### Working data

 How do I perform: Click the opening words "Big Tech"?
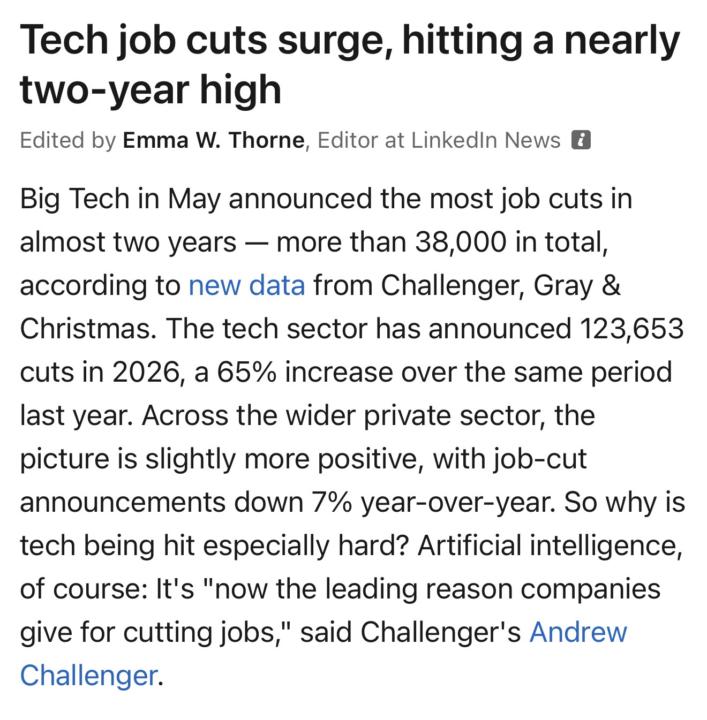(x=75, y=200)
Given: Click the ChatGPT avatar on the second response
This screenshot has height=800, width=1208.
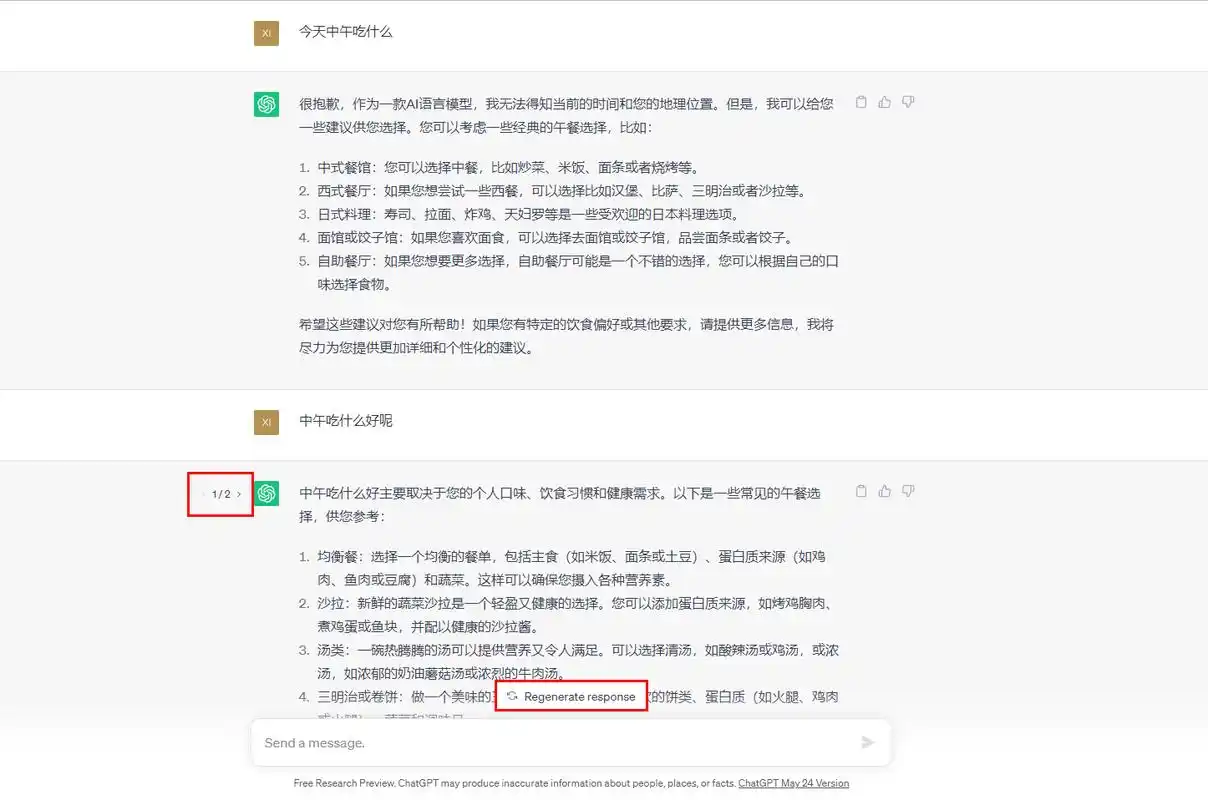Looking at the screenshot, I should point(266,492).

######

Reproduce each of the rows above word for word, omitting the pictures.

 How do I perform: Click the opening words "Big Tech"?
(x=75, y=200)
Given: Click the ChatGPT avatar on the second response
This screenshot has height=800, width=1208.
Looking at the screenshot, I should point(266,492).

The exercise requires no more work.